Just add WATER: WebAssembly-based Circumvention Transports

TL;DR

This paper addresses the deployment bottlenecks in rapidly evolving Internet censorship circumvention by introducing WATER, a WebAssembly-based framework that uses transport-specific WebAssembly Transport Modules (WATMs) loaded by a WATER runtime. The core idea is to decouple transport logic from the host application, enabling out-of-band updates and cross-language interoperability via WASI-compatible WASM binaries. The authors implement a WATER runtime in Go and Rust, and provide several WATMs (plain, reverse, and shadowsocks) including a real Shadowsocks client patched to counter blocking, demonstrating both feasibility and performance trade-offs. Empirical evaluation shows that plain transports incur modest overhead relative to native, while cryptographic operations in WASM introduce noticeable latency and lower throughput, with crypto acceleration expected to improve results; overall WATER offers significant potential for rapid, interoperable deployment of new circumvention techniques. The work highlights the practical impact of WASM in censorship circumvention by enabling reusable, cross-tool transport modules and reducing the need for full app redeployments, which can accelerate responses to evolving blocking tactics.

Abstract

As Internet censors rapidly evolve new blocking techniques, circumvention tools must also adapt and roll out new strategies to remain unblocked. But new strategies can be time consuming for circumventors to develop and deploy, and usually an update to one tool often requires significant additional effort to be ported to others. Moreover, distributing the updated application across different platforms poses its own set of challenges. In this paper, we introduce WATER (WebAssembly Transport Executables Runtime), a novel design that enables applications to use a WebAssembly-based application-layer (e.g., TLS) to wrap network connections and provide network transports. Deploying a new circumvention technique with WATER only requires distributing the WebAssembly Transport Module(WATM) binary and any transport-specific configuration, allowing dynamic transport updates without any change to the application itself. WATMs are also designed to be generic such that different applications using WATER can use the same WATM to rapidly deploy successful circumvention techniques to their own users, facilitating rapid interoperability between independent circumvention tools.
Paper Structure (30 sections, 4 figures, 6 tables)

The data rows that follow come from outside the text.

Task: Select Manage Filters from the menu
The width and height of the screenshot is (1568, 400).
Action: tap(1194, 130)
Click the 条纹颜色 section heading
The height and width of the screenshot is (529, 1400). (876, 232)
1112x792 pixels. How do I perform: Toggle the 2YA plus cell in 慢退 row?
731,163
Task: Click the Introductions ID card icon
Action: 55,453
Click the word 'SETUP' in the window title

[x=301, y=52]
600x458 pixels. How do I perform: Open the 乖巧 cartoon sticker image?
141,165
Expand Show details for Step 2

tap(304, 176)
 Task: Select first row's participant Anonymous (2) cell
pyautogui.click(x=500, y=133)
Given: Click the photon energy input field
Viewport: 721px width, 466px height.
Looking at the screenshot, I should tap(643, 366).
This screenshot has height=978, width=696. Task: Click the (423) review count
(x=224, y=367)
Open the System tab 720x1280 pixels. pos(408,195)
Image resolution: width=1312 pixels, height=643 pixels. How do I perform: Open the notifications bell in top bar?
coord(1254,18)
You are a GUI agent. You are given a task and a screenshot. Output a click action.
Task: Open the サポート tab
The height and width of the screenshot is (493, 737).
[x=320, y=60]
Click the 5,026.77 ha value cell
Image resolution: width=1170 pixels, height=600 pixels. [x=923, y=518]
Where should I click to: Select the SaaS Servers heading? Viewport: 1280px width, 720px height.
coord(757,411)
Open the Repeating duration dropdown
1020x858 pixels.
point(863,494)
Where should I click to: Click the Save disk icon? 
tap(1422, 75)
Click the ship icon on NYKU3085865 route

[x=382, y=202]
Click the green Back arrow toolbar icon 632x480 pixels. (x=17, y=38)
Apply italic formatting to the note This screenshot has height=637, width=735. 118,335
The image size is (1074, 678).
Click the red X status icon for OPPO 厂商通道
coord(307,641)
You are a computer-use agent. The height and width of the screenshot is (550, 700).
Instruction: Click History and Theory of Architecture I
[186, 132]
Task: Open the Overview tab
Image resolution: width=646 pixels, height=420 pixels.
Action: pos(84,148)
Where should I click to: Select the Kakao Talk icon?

This paper contains 30 sections, 4 figures, 6 tables.

Table of Contents

  1. Introduction
  2. Related Work
  3. Design
  4. WATER Runtime Library
  5. WebAssembly Transport Module (WATM)
  6. Security Consideration
  7. Implementation
  8. Runtime Library
  9. WebAssembly Transport Module (WATM)
  10. Provided Examples
  11. Evaluation
  12. Performance Metrics
  13. Discussion
  14. Advantages and Limitations
  15. Maximized code reuse
  16. ...and 15 more sections

Figures (4)

  • Figure 1: The overview of WATER's role in action. With transport specs defined by .wasm files distributed out-of-band, WATER can efficiently switch between transports to use.
  • Figure 2: Example connection establishment flows of traditional client (Dialer) and server(Listener) each using a WATER transport. The dialer actively connects to a remote host upon request by caller, with the WATER network interface internally managing sockets and IO allowing the WATM to transform the byte stream. Similarly, the listener accept the incoming connections, allowing the WATM to attempt a handshake with the remote host before firing an accept hook passing the plaintext end to an upstream handler.
  • Figure 3: Latency & Throughput Comparison with Vanilla-SS at Different Packet Sizes
  • Figure 4: Step-by-step workflow of WATER when a new connection is dialed using WATER API by an integrating application.